* Entries taken from a collection
□ □ □ □
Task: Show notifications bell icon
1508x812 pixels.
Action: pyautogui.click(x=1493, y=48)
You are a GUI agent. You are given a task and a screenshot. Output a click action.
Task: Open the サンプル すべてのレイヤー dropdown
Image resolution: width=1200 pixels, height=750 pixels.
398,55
□ □ □ □
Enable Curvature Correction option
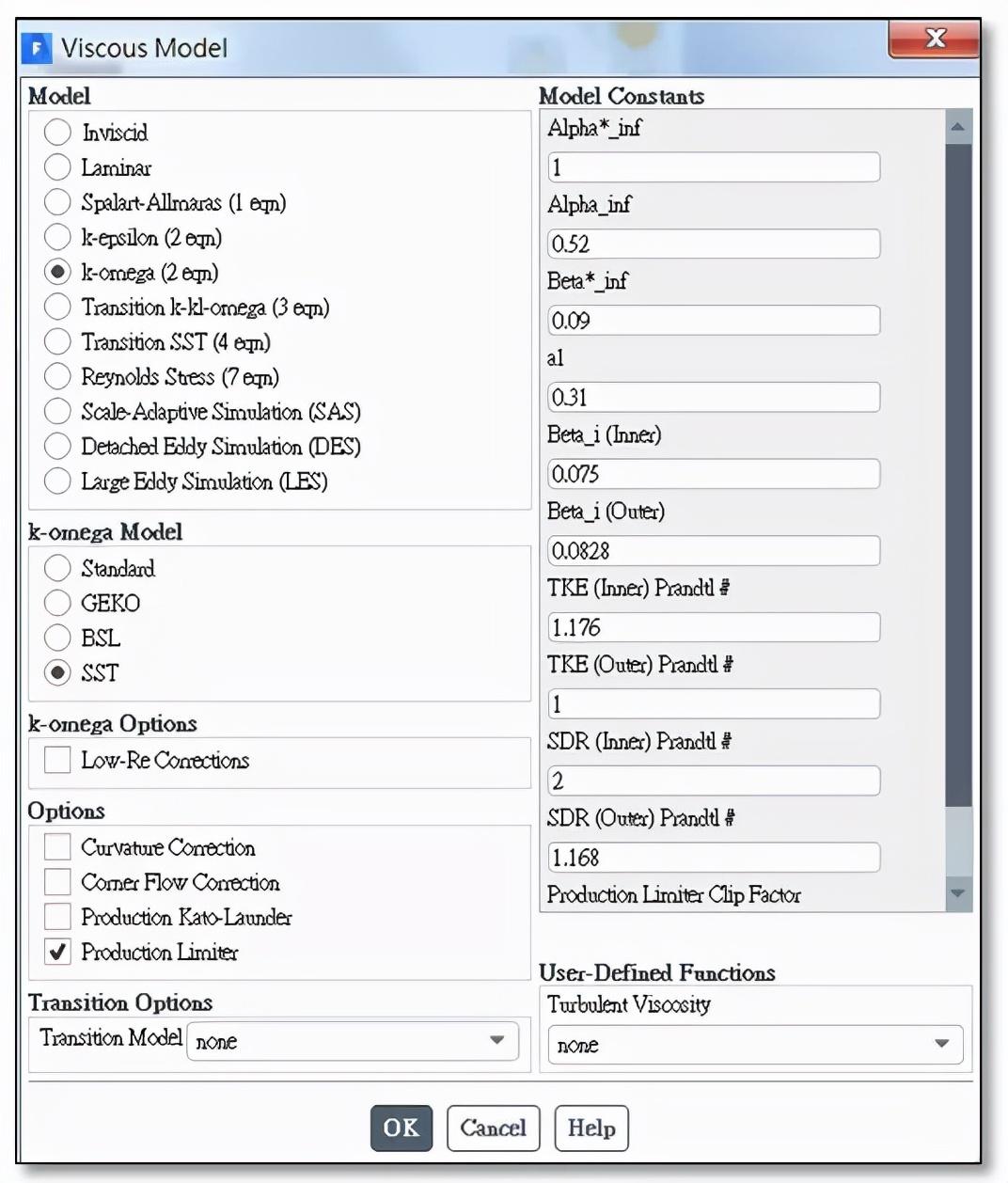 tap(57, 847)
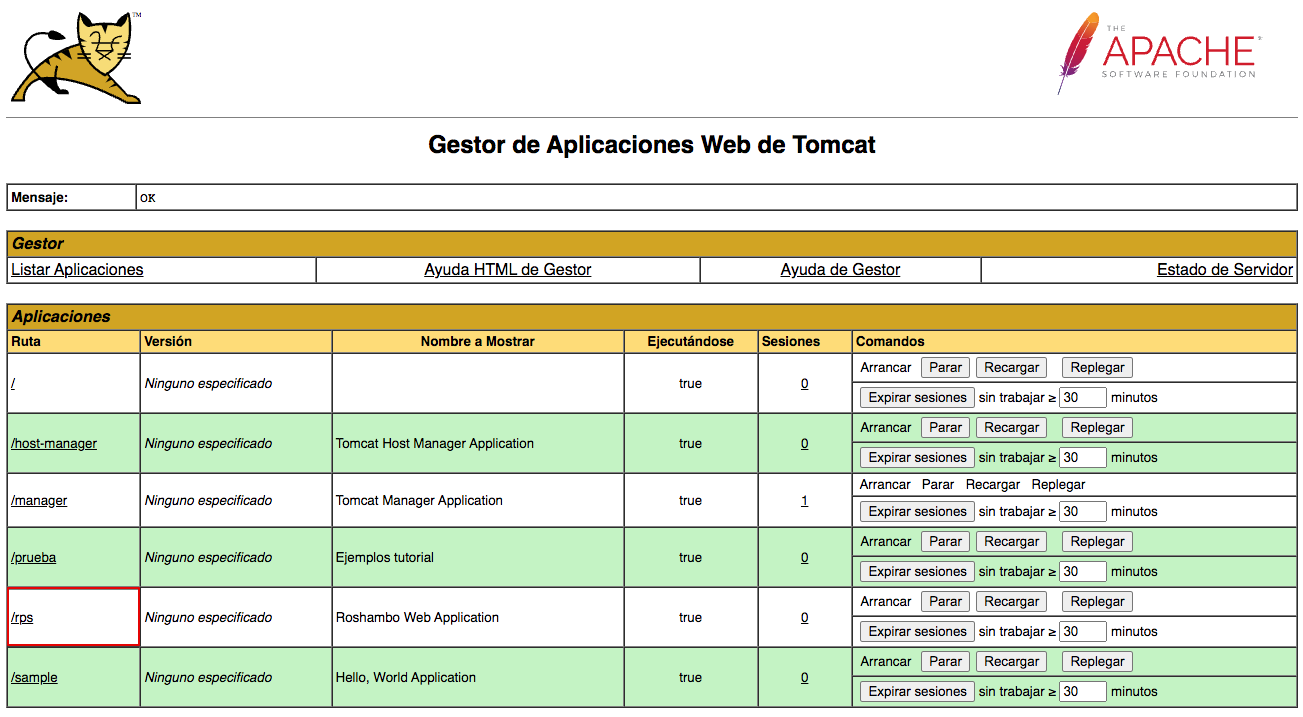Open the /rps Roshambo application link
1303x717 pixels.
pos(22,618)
□ □ □ □
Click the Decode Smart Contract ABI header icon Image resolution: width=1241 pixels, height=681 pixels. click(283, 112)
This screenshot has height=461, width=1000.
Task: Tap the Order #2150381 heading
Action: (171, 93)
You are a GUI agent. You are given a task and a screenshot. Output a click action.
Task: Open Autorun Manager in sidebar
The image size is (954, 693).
□ □ □ □
* GOAL OF THE EXERCISE
Looking at the data above, write out exactly the lines that start at the one containing "Click the Decode" and end at the one containing "The image size is (954, 693)."; include both and nothing beyond.

* RESPONSE TO THIS TASK
Click the Decode Smart Contract ABI header icon Image resolution: width=1241 pixels, height=681 pixels. click(283, 112)
This screenshot has height=461, width=1000.
Task: Tap the Order #2150381 heading
Action: (171, 93)
You are a GUI agent. You are given a task and a screenshot. Output a click action.
Task: Open Autorun Manager in sidebar
The image size is (954, 693).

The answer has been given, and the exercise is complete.